The team first exposed HMEC-1 cells, specialized endothelial cells that line blood vessels under the skin, to blood from aHUS patients in clinical remission. This stimulated the deposition or formation of two complement proteins, C3 and C5b-9, on HMEC-1 cells, confirming a complement-mediated attack.
Adding pegcetacoplan, a molecule that blocks all complement pathways and is approved (as Empaveli) to treat adults with paroxysmal nocturnal hemoglobinuria (PNH), completely prevented blood-induced C3 deposition and C5b-9 formation on HMEC-1 cells.
Adding iptacopan, another PNH therapy (sold as Fabhalta) that inhibits factor B — a protein in the alternative complement pathway — yielded the same protective outcome as pegcetacoplan. This occurred using blood from patients with aHUS, both with and without identified genetic abnormalities.
Exposing HMEC-1 cells to aHUS blood also induced a marked increase in blood clot formation compared with cells incubated with healthy control blood.

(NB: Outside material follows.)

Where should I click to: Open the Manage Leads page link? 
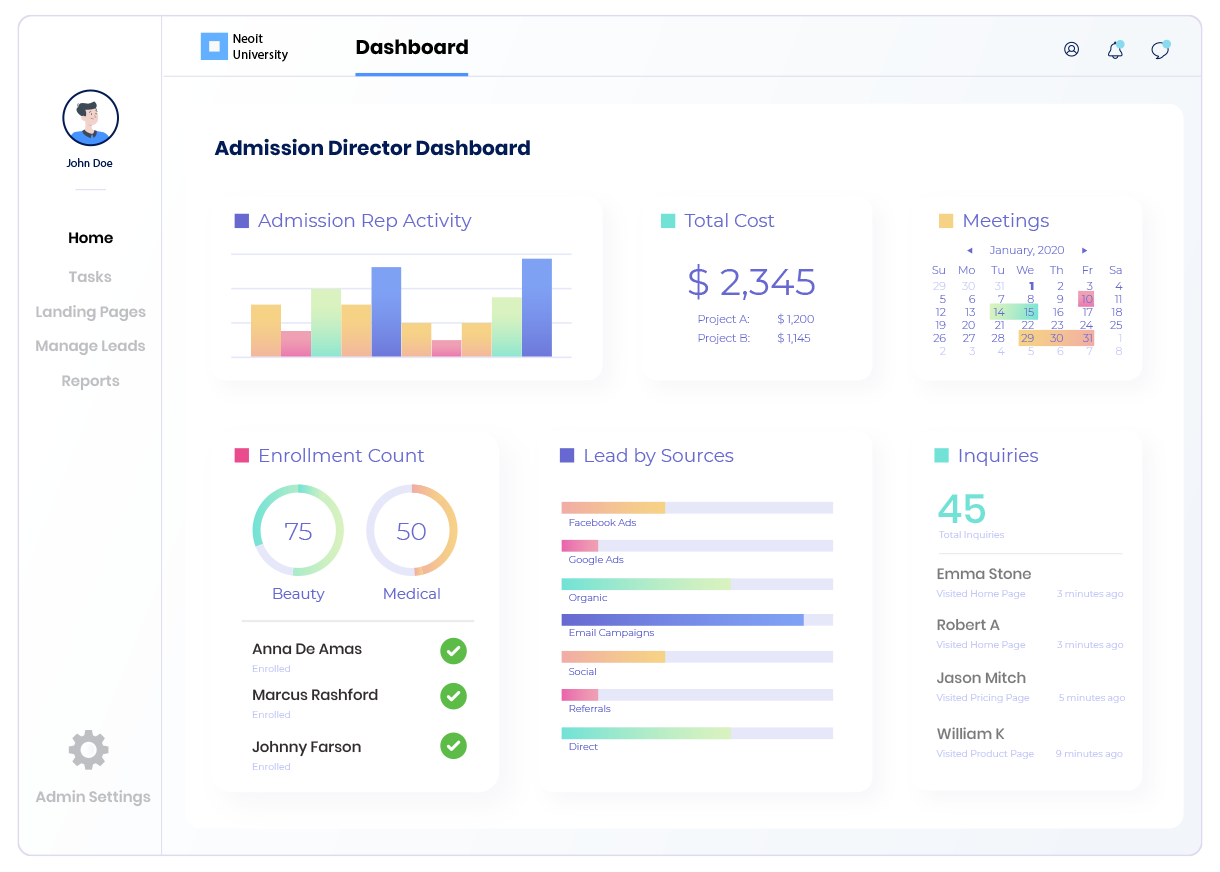click(x=90, y=346)
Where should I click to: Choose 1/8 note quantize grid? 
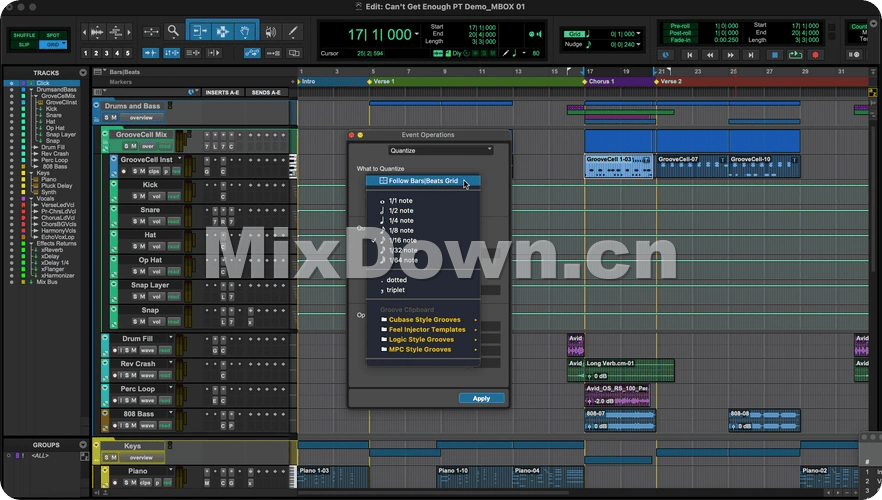click(x=400, y=231)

Adding either pegcetacoplan or iptacopan to patients’ blood prevented platelet aggregation on HMEC-1.
“These findings underscore the prominent role of the [alternative pathway] in driving complement activation in aHUS, even in patients in which current screening fails to detect a genetic driver,” the researchers wrote.
The team then conducted similar experiments using glomerular endothelial cells (GEnCs), which line the tiny blood vessels in the kidneys.
Complement activation in GEnCs closely matched patterns seen using HMEC-1 cells. In particular, both pegcetacoplan and iptacopan blocked aHUS blood-induced C3 deposition, C5b-9 formation, and platelet aggregation on GEnCs, restoring complement activity to normal levels.
“Finding that all the above abnormalities in GEnC were fully corrected by iptacopan, reinforces the central role of [alternative pathway] dysregulation in aHUS pathogenesis [disease processes],” the team wrote. “These results challenge a recent report that proposed an IgM-driven classical pathway stimulus as the primary driver of complement activation in aHUS.”